▶

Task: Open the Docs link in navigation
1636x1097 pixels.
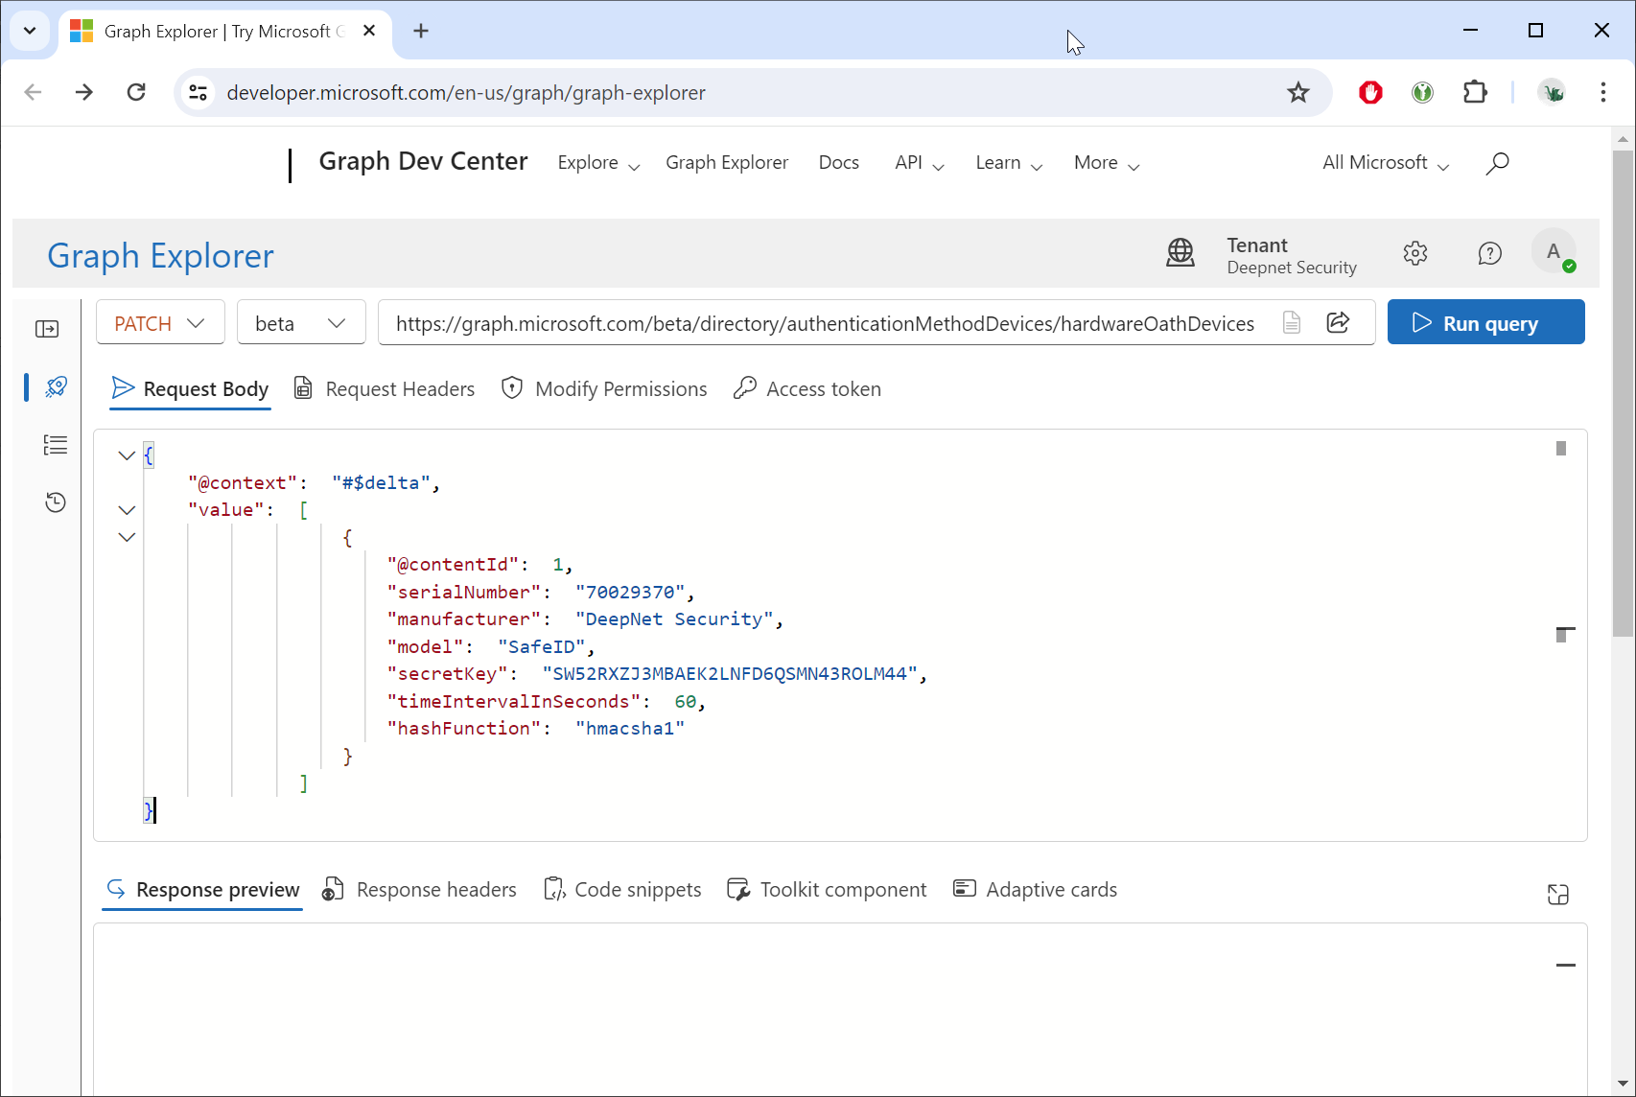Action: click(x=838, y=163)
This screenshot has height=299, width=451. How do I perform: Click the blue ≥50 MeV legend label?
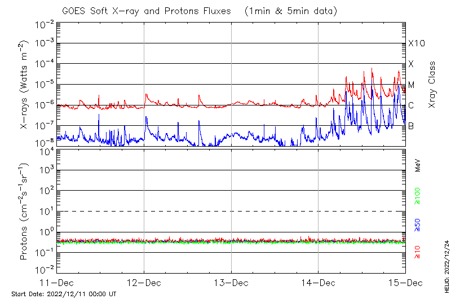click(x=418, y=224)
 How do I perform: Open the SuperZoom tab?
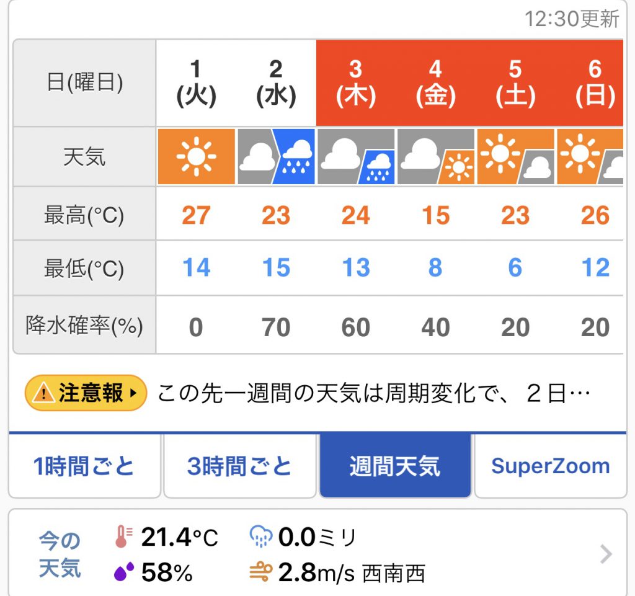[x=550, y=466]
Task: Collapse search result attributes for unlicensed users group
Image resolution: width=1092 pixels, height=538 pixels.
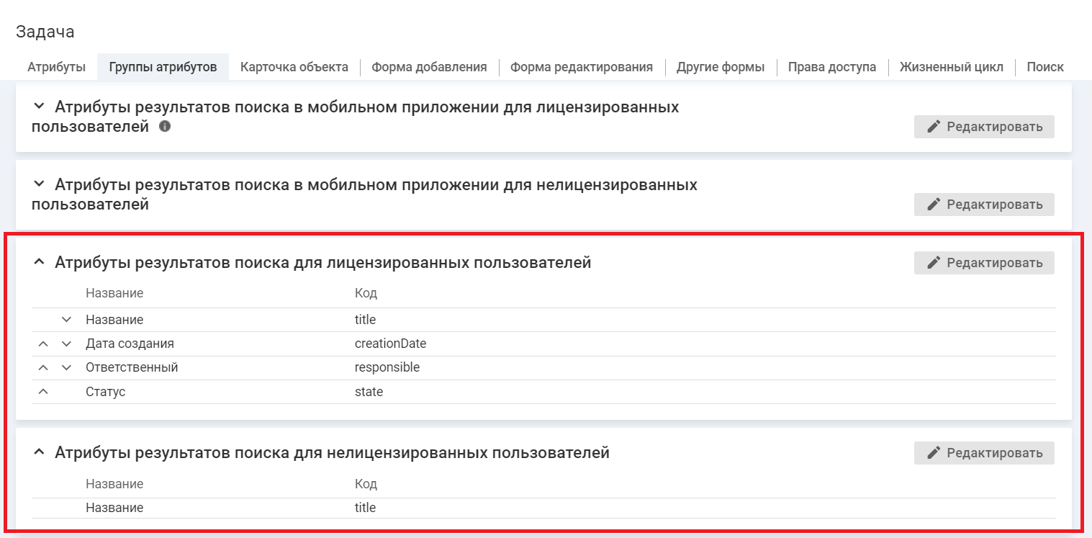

◀

## [The task]
Please reproduce the material above word for word, leaving out the pictures.

## [Exercise result]
Task: Open the Docs link in navigation
1636x1097 pixels.
Action: click(x=838, y=163)
This screenshot has height=299, width=451. How do I perform: Click the blue ≥50 MeV legend label?
click(x=418, y=224)
 How do I perform: Open the SuperZoom tab?
[x=550, y=466]
Task: Collapse search result attributes for unlicensed users group
Image resolution: width=1092 pixels, height=538 pixels.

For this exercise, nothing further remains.